Aussie PPI inflation remains subdued in Q2; private sector credit jumps in June as business and housing credit grow strongly
Today saw the release of Australia’s PPIs for Q2, together with the RBA’s money and credit aggregates for June. The final demand PPI (excluding exports) increased 0.7%Q/Q, led by a 12.1%Q/Q increase in the price of petroleum refining. Even with this increase, annual PPI inflation stood at just 2.2%Y/Y (albeit up from 0.2%Y/Y in Q1). Meanwhile, private sector credit grew 0.9%M/M – well above market expectations – lifting annual growth to a 13-month high of 3.1%Y/Y. This was the largest monthly increase since March last year, when businesses scrambled to obtain credit at the onset of the pandemic. And the business sector was also largely responsible for the surprise this month, with business credit lifting 1.6%M/M (but up just 0.6%Y/Y given base effects). Housing-related credit grew 0.7%M/M, which was the most since March 2010, lifting annual growth to 5.3%Y/Y. That growth owed mostly to an especially robust 0.9%M/M increase in loans to owner-occupiers, as lending to investors increased just 0.3%M/M – a distribution that regulators will continue to view favourably. Perhaps reflecting the impact of lockdowns during the month, other personal loans declined 0.5%M/M and were still down 6.3%Y/Y.
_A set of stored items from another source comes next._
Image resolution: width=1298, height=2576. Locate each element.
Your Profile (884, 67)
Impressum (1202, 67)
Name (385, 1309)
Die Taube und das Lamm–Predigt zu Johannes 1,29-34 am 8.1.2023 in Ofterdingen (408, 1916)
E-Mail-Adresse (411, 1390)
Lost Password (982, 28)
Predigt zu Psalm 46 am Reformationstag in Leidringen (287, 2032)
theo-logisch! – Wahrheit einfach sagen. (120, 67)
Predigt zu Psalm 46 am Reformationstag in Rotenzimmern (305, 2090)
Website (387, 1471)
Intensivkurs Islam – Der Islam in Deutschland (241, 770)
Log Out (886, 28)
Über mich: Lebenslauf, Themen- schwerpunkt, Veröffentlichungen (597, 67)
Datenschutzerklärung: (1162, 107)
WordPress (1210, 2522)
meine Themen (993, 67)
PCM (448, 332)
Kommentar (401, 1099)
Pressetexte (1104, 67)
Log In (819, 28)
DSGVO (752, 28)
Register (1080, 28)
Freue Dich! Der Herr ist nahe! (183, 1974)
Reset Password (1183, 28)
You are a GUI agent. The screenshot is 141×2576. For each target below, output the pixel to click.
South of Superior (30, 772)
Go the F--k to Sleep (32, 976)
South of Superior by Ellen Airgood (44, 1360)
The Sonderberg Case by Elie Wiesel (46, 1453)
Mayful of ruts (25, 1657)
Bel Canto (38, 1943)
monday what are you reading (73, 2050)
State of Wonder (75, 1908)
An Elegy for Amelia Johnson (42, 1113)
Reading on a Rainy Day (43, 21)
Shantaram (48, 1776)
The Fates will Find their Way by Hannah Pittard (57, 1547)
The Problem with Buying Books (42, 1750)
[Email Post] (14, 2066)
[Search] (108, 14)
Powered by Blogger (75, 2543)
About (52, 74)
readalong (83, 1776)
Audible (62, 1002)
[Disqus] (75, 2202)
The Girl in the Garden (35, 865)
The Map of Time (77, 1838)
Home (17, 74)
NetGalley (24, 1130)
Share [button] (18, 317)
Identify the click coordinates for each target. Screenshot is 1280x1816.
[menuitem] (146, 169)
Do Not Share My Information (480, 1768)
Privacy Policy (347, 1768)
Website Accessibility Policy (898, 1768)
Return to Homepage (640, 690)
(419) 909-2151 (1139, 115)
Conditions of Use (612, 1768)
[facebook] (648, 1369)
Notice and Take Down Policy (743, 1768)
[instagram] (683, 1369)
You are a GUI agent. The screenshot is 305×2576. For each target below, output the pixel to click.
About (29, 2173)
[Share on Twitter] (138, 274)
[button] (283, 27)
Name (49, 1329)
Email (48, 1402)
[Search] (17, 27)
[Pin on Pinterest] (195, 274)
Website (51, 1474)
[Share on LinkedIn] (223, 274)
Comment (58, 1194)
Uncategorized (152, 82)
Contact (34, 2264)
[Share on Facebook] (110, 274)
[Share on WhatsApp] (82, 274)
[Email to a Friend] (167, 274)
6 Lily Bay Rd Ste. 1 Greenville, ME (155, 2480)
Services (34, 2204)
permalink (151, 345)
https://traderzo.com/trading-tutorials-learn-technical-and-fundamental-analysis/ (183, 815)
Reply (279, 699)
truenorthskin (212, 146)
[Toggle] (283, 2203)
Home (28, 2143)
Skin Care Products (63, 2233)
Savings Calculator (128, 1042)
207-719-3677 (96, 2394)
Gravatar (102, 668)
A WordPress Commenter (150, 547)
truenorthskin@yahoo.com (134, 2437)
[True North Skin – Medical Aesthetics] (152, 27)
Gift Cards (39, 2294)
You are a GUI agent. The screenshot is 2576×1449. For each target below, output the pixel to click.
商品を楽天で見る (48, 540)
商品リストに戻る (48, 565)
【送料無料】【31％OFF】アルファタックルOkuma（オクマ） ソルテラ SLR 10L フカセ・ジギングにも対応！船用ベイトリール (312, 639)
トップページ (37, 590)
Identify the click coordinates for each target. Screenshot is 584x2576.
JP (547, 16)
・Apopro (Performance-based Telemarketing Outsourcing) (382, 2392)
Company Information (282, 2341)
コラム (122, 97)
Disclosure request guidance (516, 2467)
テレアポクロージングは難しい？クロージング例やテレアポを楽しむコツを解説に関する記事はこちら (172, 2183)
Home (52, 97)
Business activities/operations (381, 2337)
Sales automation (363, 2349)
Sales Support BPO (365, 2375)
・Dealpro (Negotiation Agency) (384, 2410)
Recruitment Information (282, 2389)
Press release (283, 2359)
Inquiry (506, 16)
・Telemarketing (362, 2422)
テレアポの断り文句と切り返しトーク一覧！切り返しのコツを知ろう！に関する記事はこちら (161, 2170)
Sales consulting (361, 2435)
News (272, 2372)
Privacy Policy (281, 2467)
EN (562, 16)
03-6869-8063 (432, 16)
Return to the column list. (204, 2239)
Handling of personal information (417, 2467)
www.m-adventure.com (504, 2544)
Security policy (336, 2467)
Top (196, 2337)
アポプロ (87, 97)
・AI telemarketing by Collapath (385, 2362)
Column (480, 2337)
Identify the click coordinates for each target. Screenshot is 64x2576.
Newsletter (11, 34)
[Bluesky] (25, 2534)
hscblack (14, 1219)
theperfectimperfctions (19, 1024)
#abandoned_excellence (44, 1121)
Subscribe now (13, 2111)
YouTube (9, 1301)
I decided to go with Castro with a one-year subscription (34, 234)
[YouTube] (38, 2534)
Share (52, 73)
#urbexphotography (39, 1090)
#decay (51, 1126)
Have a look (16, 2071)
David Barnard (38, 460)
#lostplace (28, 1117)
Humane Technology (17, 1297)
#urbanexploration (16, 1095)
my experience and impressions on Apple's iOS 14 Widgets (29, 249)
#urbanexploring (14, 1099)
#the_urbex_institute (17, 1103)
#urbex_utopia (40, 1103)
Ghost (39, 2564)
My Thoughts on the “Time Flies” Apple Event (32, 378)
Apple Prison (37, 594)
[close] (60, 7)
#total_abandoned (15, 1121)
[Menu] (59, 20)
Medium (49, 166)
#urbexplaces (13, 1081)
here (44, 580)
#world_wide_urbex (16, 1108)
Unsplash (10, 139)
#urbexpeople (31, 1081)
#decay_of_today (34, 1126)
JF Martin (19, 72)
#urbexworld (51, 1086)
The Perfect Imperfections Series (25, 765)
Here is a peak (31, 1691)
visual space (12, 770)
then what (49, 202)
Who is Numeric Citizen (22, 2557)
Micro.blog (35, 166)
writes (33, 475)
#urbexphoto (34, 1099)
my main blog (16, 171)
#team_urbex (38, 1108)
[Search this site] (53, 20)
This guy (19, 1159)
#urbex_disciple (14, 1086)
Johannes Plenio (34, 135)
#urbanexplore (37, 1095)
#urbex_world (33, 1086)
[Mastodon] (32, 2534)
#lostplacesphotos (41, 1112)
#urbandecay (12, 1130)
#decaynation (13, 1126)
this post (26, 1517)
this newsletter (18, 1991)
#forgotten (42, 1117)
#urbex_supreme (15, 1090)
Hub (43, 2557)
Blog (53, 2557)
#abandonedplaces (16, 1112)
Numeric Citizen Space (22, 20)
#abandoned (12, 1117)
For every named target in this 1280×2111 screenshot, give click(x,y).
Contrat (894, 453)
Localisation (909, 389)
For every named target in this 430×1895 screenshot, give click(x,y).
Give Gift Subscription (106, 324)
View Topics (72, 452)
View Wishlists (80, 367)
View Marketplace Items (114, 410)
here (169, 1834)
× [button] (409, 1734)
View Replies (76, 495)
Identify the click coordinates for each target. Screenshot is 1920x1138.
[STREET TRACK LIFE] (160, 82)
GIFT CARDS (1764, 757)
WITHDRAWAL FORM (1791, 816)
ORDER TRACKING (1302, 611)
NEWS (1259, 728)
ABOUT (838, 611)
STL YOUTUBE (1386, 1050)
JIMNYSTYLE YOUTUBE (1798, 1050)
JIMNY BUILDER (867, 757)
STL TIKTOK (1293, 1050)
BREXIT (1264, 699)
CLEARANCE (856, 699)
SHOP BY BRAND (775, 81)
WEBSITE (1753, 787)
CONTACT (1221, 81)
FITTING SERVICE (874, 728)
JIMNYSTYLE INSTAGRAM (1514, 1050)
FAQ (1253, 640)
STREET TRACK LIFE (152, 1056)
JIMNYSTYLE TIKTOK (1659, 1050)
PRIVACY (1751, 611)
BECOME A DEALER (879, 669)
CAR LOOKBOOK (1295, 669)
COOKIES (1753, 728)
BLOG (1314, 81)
Kiwi consumer confidence nudges lower but dwelling approvals hit new record high
Following yesterday’s news of a modest pullback in the business confidence, today the ANZ reported that its consumer confidence index also eased slightly in July, with the headline index slipping 0.9%M/M to 113.1. This was the lowest reading since March, and so remains slightly below the long-term average for the index. On a brighter note, responding to the tremendous growth in house prices over the past year, the number of new dwelling approvals increased 3.8%M/M in June to a new record high, with approvals also up 24%Y/Y. The value of non-residential building approvals declined more than 27%Y/Y, but this was off a high base and followed a very strong reading in June (for the year ended June, these approvals increased more than 13%Y/Y).